The upgrade, rolled out just days ago, comes at a time when the ECI faces intensifying accusations of bias and procedural lapses in managing voter lists. Officials described the system as a "robust safeguard" against unauthorised alterations, ensuring that only verified citizens can influence electoral records. "This step aligns with our commitment to transparent and tamper-proof elections," an ECI spokesperson noted, emphasising that the portal's user-friendly interface will now incorporate this mandatory verification layer for all form submissions.
The timing of the announcement appears closely tied to a fresh wave of criticism from opposition leaders, particularly Congress MP Rahul Gandhi. On September 18, Gandhi held a press conference, spotlighting what he termed a "systematic theft" of votes in the Aland Assembly constituency in Karnataka. He alleged that over 15,000 deletion requests had been filed en masse using fabricated identities, targeting voters from Congress-stronghold booths ahead of local polls. "We have caught the theft red-handed - the ECI's central software is being used to erase opposition supporters," Gandhi charged, directly implicating Chief Election Commissioner Gyanesh Kumar in shielding such irregularities.

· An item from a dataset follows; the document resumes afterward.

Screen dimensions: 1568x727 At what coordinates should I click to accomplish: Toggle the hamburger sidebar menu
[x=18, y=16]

Gandhi's salvo was not isolated. It built on a series of broader indictments against the ECI throughout 2025, where he accused the body of selectively purging names from voter rolls to favour the ruling Bharatiya Janata Party (BJP). In August, he claimed that "fake logins" had led to the removal of thousands of voters from Congress-leaning areas, dubbing the poll panel as enablers of "vote thieves”. He had also released cases where voter multiplication, duplication and alleged misuse of unverified credentials had happened in Karnataka’s Mahadevpura assembly segment in Karnataka during Lok Sabha Election 2024. The ECI had rebutted these claims as "baseless," asserting that deletions follow strict legal protocols and cannot be executed online without due verification. Yet, the Aland episode prompted an internal review, culminating in the e-sign rollout as a proactive measure to "check misuse of identity," according to officials familiar with the decision.
The controversies in Aland echo deeper along with concerns that surfaced earlier in the past few months, during the ECI's Special Intensive Revision (SIR) exercise in Bihar, a state gearing up for Assembly elections. Launched in June 2025, the SIR was intended to purge inaccuracies from the electoral rolls, incorporating technologies for identity checks. However, the process quickly unraveled into a quagmire of discrepancies, drawing sharp rebukes from the opposition and judicial intervention.

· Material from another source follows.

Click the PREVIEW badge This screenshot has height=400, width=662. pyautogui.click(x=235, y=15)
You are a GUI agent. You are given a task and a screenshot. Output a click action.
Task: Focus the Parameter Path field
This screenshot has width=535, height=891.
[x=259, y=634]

Draft rolls published on August 1 revealed glaring errors: photographs of deceased individuals persisted on the lists, while living voters found their details mismatched or entirely omitted. An ECI analysis later identified nearly 60 lakh people were removed from the draft voter list, asking affected people to prove their credentials in order to return to the voter role. Particularly alarming were the deletion patterns - over 50% more women than men were struck off, with disproportionate impacts on younger demographics, fuelling suspicions of targeted exclusions that could disenfranchise marginalised groups.
The Supreme Court stepped in amid petitions from affected parties, issuing an interim order on August 14 directing the ECI to publicly disclose details of all deleted names and adhere to principles of natural justice, such as issuing prior notices. Justices remarked that while revisions are essential, "bound to have defects" does not excuse procedural shortcuts, and mandated including of Aadhaar as identity conclusive proof if not proof of citizenship.